In order to test our most recent optimizations for BoolCompare we arranged to run a large area mask on a workstation equipped with 40 CPU cores (this is not including virtual cores due to hyperthreading.)
The layout looks something like this (proprietary):
We selected a window covering about 23% of the total layout to perform the XOR.
Scanning and Loading
The scanning and loading of the GDSII file into memory took only a second. The file is not large (a couple of hundred MB) but is very deeply nested.
Estimating Total Number of Vertices
Earlier versions of BoolCompare performed a full explosion in order to precisely count the number of vertices in the selection window. This is quite time consuming and the latest version of BoolCompare uses the data produced during the scanning/loading process to estimate the number of vertices.
Instead of 13 minutes which the previous version required, this version used only 1 second to come up with the estimate.
The estimated value came in at approximately 27 Billion vertices.
Computing the Tiles
Our testing tells us that the optimum number of vertices per tile (to stay away from the steep part of the computation curve) is 500,000 per tile. This would result in approximately 54,000 tiles -- however for some other reasons the actual number of tiles was set to 57,400.
Our array of tiles was 205 x 280.
Dealing with Density VariationsWhile the average vertex count for each tile is 500K, the density varies significantly so some tiles end up with many times more than 500K vertice and other tiles are quite empty. We don't want to submit a tile to the XOR engine that has considerably more than 500K tiles - when a XOR thread requests a tile it first counts the vertices -- if the count is too high, it subdivides the tile and returns it to the pool of tiles.
For this layout window, the actual tile count rose from 57K to almost 460K tiles - an indication of extreme variations in tile density.
The total time to load, estimate and then perform the XOR operation was 140 minutes. This compares favorably to alternative programs which took as many as 24 hours and is almost twice as fast as Artwork's previous version which used an older and less efficient "exploder."

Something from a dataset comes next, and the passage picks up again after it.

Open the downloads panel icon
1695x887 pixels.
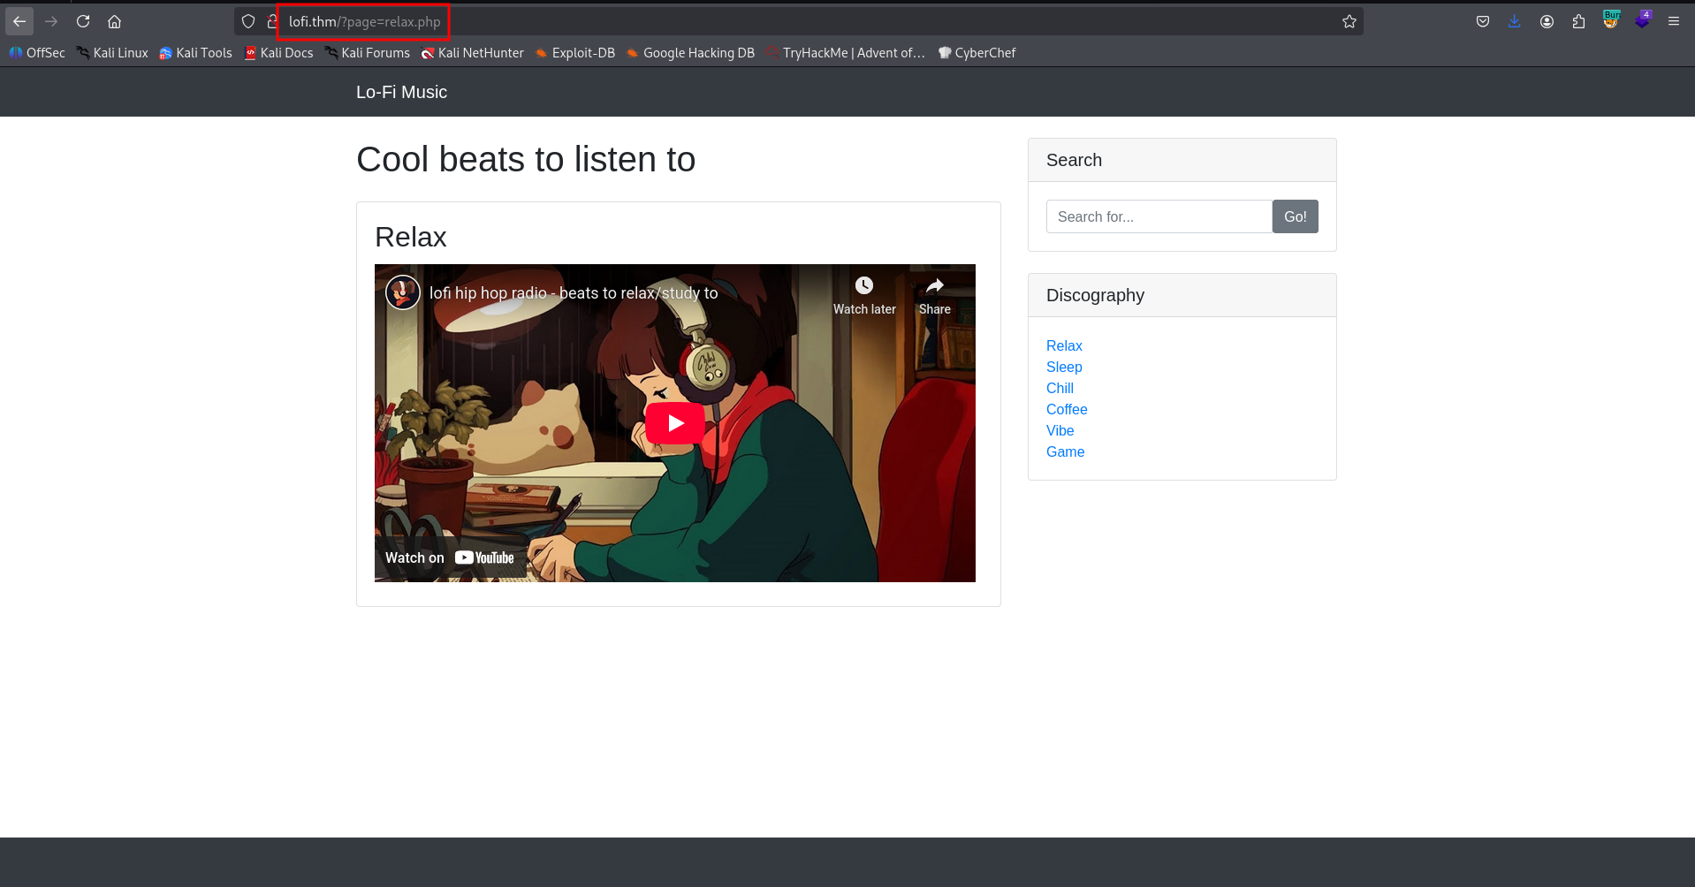[1515, 21]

Profiling indicates that the XOR operations spend a considerable percentage of their time waiting for data from the exploder. While the QisLib exploder is considerably faster than the earlier GDSMachine exploder, it is still a single threaded exploder. It should be possible with some work, to incorporate Artwork's multi-threaded exploder (QisMLib) into the flow. This should reduce the XOR engine waiting time almost to zero. (However some of the improvements are likely to be reduced because of CPU-memory bandwidth limitations)